> [PASSAGE TO READ]:
In 1961, the group recorded the single "Hearts of Stone" (b/w "The Basic Things") under the direction of Phil Spector, with King Curtis on saxophone. The second single that year was the first recorded version of Phil Medley and Bert Berns's "Twist and Shout", which was also produced by Spector. Recorded at Atlantic Studios on February 23, 1961, Martin and Guyton were accompanied by an orchestra conducted and arranged by Teddy Randazzo, which included King Curtis on tenor saxophone, Bucky Pizzarelli on guitar and Panama Francis and Gary Chester on percussion and drums respectively. Further accompaniment came from a 10-piece string ensemble and vocals from The Cookies. The single was not a hit, and the group did not release through the Atlantic again. "Twist and Shout" was later recorded by the Isley Brothers and The Beatles; the latter group's version reached number 2 in the US behind "Can't Buy Me Love" in 1964 when they held all the top five positions in the chart. By the end of the decade, Spector had moved on to produce the Beatles themselves.

> [LISTED ENTRIES]:

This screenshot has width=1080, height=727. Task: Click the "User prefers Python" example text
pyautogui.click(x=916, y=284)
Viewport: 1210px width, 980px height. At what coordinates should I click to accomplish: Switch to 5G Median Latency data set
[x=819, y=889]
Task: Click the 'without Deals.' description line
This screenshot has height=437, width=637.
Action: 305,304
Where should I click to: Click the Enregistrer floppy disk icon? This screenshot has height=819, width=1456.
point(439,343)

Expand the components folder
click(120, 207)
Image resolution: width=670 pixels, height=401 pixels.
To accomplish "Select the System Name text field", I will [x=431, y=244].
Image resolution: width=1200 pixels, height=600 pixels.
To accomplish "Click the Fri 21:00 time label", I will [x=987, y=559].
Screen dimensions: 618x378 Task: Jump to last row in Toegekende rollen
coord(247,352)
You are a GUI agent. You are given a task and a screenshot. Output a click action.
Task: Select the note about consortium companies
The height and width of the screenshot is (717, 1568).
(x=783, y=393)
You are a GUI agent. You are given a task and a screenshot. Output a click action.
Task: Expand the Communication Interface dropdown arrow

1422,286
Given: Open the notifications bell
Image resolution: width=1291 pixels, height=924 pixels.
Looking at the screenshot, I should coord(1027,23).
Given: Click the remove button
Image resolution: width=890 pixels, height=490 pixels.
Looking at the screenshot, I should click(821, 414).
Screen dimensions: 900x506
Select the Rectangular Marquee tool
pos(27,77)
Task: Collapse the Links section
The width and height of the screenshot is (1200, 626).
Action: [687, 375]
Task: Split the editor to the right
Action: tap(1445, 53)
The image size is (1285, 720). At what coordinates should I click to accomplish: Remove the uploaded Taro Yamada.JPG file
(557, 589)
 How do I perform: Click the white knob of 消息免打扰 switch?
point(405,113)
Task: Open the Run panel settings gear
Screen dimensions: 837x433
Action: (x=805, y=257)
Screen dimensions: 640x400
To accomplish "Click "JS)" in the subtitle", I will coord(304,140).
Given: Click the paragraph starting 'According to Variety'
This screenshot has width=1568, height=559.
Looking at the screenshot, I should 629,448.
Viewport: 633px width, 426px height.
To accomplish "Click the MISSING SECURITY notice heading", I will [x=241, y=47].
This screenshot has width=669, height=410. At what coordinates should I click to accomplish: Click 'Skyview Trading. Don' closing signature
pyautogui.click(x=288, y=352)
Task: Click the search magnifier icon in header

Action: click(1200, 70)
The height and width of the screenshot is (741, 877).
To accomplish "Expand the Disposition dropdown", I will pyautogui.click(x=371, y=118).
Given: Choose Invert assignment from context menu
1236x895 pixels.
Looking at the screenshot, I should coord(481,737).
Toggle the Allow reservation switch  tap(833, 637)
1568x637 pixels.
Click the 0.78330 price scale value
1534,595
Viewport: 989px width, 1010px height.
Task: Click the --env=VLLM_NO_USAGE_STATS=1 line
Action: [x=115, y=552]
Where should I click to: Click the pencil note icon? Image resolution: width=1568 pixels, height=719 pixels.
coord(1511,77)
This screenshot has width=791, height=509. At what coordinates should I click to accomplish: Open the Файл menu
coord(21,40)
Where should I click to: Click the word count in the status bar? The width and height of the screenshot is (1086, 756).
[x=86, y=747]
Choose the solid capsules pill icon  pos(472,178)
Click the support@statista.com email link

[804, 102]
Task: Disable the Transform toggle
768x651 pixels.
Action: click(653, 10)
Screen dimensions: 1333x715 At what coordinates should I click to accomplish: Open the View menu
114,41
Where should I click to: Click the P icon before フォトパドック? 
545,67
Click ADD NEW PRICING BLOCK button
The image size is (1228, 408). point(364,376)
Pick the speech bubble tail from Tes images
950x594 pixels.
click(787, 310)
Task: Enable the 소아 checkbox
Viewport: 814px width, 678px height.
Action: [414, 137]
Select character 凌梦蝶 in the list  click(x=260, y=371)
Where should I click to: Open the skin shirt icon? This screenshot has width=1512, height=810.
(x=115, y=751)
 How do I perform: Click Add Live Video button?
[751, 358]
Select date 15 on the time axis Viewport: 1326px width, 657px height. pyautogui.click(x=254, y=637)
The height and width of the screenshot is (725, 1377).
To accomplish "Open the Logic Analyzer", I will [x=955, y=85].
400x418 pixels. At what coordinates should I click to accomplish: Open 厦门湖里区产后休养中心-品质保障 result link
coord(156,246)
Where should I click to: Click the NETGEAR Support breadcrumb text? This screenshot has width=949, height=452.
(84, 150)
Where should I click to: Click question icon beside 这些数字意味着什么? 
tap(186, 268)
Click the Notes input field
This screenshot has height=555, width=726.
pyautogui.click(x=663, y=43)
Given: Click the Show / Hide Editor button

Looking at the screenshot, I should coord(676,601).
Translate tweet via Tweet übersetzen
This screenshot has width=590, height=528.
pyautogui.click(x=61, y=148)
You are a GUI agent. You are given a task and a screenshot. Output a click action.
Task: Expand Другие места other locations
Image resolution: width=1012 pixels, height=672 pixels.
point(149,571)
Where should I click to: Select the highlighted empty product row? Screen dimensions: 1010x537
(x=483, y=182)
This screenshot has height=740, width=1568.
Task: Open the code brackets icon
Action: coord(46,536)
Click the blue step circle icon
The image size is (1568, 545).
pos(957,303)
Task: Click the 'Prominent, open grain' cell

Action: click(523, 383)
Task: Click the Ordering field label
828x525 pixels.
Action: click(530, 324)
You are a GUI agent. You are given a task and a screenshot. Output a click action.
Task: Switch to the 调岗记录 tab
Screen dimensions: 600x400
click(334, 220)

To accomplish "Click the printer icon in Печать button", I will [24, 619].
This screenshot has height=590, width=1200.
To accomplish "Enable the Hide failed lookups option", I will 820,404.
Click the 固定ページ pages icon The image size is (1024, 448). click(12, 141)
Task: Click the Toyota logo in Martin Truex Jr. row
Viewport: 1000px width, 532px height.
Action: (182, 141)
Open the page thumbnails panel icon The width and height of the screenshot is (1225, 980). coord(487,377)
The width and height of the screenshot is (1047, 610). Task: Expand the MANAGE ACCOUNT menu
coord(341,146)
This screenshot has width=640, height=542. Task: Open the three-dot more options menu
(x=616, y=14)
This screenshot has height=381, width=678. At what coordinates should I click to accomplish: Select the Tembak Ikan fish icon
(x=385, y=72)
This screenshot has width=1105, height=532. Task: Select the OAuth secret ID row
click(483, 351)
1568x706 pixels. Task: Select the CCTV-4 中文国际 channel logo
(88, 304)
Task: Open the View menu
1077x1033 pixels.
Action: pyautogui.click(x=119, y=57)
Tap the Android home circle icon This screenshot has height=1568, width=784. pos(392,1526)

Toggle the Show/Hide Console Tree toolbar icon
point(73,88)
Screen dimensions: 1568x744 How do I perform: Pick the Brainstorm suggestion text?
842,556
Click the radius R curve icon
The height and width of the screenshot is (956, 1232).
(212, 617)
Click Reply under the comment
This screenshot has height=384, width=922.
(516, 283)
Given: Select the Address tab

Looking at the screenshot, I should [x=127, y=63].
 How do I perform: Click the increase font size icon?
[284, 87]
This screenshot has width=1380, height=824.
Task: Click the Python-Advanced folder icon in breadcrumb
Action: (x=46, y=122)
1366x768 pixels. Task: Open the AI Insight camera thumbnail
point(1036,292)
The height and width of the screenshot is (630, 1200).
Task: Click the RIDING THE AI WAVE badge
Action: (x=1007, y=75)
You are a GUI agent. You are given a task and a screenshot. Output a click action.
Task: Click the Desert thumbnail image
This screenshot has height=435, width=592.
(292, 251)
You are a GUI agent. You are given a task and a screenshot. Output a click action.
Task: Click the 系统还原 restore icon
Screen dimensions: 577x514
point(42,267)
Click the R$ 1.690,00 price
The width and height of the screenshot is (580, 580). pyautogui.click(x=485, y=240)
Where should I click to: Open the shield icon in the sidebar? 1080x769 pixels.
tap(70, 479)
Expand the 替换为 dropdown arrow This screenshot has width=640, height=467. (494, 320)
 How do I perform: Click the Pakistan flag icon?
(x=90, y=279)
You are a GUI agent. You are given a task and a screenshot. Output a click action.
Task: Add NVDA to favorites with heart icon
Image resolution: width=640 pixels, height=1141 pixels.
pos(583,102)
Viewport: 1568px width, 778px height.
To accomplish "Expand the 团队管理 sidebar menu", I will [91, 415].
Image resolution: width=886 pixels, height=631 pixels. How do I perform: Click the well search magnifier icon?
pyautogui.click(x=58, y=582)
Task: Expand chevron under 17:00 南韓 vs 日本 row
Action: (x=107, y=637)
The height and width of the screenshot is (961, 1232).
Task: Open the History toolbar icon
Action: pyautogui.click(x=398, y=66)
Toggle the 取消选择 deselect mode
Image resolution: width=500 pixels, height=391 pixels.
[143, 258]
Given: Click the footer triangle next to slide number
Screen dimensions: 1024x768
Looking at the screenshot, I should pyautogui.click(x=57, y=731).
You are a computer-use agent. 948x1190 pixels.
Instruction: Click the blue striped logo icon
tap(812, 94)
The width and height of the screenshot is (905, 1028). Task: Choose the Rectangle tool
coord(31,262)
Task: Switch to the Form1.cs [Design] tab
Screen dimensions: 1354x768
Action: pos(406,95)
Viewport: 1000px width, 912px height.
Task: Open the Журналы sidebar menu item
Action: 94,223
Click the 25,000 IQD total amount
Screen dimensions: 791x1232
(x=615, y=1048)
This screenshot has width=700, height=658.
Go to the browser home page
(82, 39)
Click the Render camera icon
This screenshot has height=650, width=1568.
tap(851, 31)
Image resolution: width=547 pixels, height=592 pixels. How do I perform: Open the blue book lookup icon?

> [EXERCISES]:
- A) Translate this sentence from the passage about the early "Twist and Shout" recordings into Spanish: "Further accompaniment came from a 10-piece string ensemble and vocals from The Cookies."
- B) Pick up the passage about the early "Twist and Shout" recordings after its final sentence and keep writing.
The entries are separate material, unconnected to the passage about the early "Twist and Shout" recordings.

> [ANSWER LIST]:
- A) El acompañamiento adicional provino de un conjunto de cuerdas de 10 músicos y de las voces de The Cookies.

- B)
In 1962, the group released "Wait for Me Baby" (b/w "Come Back Cleopatra) on Festival Records, before a final single, "I Love You So Much" (b/w "It's Alright") was released by ABC-Paramount Records in 1963.

Martin launched a solo career the same year. His first single was a cover version of Otis Blackwell's "Daddy Rolling Stone". A later single, "You Better Go", fell just short of the Top 20 R&B chart.

Guyton later joined a group touring as The Platters. During a tour of Argentina, 39-year-old Guyton collapsed in his Buenos Aires hotel room on October 22, 1977, and died from a heart attack.

== Singles discography ==
- Atlantic Records
  - 1960—"A Wonderful Time" (b/w "Walkin' with Love")
  - 1960—"Say Yes" (b/w "Warm Your Heart")
  - 1961—"Hearts of Stone" (b/w "The Basic Things")
  - 1961—"Twist and Shout" (b/w "Always Late (Why Lead Me On)")
- Festival Records
  - 1962—"Wait for Me Baby" (b/w "Come Back Cleopatra")
- ABC-Paramount Records
  - 1963—"I Love You So Much" (b/w "It's Alright")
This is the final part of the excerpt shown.